Only one stretch of the records below should be repeated. It starts with the line containing "How do I perform: Click the Historique" and goes on through the line containing "Given: Click the Twoogle", exactly as written.
Segment Start: Dataset records
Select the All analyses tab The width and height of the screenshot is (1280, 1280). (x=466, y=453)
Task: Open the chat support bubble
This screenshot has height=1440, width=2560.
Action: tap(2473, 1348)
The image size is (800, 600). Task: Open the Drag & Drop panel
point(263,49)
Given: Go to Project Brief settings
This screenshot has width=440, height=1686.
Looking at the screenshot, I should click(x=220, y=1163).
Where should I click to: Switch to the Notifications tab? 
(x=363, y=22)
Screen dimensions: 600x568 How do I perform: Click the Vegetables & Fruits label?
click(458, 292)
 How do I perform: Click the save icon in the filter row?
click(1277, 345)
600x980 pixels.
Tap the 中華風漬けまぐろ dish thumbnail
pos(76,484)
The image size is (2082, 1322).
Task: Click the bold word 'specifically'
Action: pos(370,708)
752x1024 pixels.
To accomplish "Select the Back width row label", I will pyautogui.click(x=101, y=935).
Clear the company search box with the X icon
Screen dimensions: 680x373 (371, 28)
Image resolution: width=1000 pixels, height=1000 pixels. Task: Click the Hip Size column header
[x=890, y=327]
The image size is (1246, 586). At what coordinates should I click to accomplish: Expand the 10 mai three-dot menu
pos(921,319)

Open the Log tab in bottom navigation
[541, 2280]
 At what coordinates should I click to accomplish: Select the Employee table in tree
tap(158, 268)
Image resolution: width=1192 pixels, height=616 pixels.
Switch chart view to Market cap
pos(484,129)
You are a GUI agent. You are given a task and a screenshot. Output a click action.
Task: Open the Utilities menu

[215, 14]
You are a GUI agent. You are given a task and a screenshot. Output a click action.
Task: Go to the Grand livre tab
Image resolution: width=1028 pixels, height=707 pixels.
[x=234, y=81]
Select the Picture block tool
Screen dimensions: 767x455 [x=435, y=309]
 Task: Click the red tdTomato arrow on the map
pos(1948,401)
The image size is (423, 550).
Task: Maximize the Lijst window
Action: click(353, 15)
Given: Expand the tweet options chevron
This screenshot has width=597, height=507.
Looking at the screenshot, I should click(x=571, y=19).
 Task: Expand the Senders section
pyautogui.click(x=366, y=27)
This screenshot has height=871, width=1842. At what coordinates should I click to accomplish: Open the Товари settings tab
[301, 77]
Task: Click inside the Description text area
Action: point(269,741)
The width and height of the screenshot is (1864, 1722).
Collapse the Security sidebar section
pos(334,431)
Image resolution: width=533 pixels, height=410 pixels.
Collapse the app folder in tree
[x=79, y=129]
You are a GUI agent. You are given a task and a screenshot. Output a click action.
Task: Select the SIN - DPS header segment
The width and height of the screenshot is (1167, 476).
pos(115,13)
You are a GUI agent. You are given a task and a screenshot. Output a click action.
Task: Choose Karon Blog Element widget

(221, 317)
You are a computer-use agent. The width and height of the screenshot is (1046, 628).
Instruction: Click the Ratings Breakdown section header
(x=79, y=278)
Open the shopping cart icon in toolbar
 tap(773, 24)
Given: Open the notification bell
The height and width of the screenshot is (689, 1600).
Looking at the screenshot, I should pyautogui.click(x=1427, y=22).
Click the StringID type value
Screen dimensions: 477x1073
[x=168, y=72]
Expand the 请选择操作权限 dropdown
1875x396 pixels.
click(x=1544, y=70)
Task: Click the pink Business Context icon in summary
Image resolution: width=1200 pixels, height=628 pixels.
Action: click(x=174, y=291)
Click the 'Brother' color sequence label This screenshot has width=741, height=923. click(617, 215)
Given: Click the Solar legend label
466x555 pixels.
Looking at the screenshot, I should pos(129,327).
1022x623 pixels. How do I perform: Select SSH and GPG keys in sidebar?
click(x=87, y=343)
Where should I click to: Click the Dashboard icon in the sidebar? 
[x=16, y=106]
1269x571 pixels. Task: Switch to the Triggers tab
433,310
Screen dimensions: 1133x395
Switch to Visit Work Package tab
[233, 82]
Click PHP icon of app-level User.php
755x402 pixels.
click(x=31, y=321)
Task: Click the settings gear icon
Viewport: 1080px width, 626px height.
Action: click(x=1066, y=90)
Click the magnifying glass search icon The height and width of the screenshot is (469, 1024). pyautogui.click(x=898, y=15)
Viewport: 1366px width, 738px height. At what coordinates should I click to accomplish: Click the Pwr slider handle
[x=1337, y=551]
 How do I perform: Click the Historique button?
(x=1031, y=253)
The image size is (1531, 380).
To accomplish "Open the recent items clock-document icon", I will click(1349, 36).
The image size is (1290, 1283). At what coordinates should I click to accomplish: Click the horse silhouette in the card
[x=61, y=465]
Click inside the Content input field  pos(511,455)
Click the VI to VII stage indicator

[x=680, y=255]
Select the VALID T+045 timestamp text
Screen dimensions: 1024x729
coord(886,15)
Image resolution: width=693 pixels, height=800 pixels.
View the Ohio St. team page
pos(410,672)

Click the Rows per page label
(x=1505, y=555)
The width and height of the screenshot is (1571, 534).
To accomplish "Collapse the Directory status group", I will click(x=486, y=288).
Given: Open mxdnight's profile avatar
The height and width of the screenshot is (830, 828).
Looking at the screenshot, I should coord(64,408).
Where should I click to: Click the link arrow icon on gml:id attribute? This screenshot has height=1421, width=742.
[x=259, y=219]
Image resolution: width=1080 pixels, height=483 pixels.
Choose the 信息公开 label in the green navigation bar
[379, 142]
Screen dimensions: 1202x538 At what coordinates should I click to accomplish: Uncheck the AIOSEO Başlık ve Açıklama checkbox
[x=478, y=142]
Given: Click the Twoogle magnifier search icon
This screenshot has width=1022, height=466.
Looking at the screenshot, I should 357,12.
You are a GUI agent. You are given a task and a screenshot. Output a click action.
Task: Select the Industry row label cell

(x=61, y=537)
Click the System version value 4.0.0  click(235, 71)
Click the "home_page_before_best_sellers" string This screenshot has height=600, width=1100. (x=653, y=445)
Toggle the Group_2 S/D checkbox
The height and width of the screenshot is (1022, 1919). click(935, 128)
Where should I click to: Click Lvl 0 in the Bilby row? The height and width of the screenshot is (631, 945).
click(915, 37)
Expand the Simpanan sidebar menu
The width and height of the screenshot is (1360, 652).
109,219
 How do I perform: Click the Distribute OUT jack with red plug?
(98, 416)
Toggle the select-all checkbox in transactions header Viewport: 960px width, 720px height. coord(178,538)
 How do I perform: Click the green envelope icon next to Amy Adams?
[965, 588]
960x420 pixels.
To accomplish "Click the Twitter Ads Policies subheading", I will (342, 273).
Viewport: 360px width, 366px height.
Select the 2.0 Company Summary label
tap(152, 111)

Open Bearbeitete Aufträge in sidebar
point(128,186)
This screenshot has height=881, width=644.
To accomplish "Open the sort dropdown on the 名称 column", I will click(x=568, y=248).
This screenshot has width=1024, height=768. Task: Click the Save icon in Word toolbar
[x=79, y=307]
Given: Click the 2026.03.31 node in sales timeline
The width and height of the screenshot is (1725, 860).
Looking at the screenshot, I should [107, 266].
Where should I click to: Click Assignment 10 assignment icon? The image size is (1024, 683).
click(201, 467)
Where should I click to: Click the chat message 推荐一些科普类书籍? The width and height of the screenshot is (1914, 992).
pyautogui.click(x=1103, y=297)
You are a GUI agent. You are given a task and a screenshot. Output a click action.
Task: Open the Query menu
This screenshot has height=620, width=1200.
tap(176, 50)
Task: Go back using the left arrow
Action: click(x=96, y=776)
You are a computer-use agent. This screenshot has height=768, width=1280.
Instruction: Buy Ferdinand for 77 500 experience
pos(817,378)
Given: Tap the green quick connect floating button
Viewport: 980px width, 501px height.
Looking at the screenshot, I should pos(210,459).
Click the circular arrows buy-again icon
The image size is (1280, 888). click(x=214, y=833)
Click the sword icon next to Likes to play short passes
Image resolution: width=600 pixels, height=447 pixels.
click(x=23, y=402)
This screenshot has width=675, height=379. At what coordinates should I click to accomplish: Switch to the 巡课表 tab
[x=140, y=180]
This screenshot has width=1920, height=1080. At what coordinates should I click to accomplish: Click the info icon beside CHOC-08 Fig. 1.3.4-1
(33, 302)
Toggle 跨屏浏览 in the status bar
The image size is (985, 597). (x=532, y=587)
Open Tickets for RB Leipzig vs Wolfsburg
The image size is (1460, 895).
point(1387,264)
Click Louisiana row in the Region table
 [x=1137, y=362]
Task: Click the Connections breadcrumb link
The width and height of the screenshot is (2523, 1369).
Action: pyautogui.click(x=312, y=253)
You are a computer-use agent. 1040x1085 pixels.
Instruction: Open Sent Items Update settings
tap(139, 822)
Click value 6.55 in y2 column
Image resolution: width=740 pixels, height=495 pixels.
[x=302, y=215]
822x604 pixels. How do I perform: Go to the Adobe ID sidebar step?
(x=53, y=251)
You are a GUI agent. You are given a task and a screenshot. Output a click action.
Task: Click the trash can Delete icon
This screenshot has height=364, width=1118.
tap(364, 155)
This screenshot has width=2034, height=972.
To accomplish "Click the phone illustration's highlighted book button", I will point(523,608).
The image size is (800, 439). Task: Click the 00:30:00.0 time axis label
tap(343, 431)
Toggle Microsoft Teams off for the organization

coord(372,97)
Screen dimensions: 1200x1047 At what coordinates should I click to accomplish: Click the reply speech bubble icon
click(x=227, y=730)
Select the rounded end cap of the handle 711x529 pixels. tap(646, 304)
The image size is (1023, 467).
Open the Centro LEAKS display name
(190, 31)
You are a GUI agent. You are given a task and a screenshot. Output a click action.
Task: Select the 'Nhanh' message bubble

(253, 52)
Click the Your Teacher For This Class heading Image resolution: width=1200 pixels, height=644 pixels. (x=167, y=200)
Segment End: Dataset records
Reply:
 How do I perform: Click the Historique button?
(x=1031, y=253)
The image size is (1531, 380).
To accomplish "Open the recent items clock-document icon", I will click(1349, 36).
The image size is (1290, 1283). At what coordinates should I click to accomplish: Click the horse silhouette in the card
[x=61, y=465]
Click inside the Content input field  pos(511,455)
Click the VI to VII stage indicator

[x=680, y=255]
Select the VALID T+045 timestamp text
Screen dimensions: 1024x729
coord(886,15)
Image resolution: width=693 pixels, height=800 pixels.
View the Ohio St. team page
pos(410,672)

Click the Rows per page label
(x=1505, y=555)
The width and height of the screenshot is (1571, 534).
To accomplish "Collapse the Directory status group", I will click(x=486, y=288).
Given: Open mxdnight's profile avatar
The height and width of the screenshot is (830, 828).
Looking at the screenshot, I should coord(64,408).
Where should I click to: Click the link arrow icon on gml:id attribute? This screenshot has height=1421, width=742.
[x=259, y=219]
Image resolution: width=1080 pixels, height=483 pixels.
Choose the 信息公开 label in the green navigation bar
[379, 142]
Screen dimensions: 1202x538 At what coordinates should I click to accomplish: Uncheck the AIOSEO Başlık ve Açıklama checkbox
[x=478, y=142]
Given: Click the Twoogle magnifier search icon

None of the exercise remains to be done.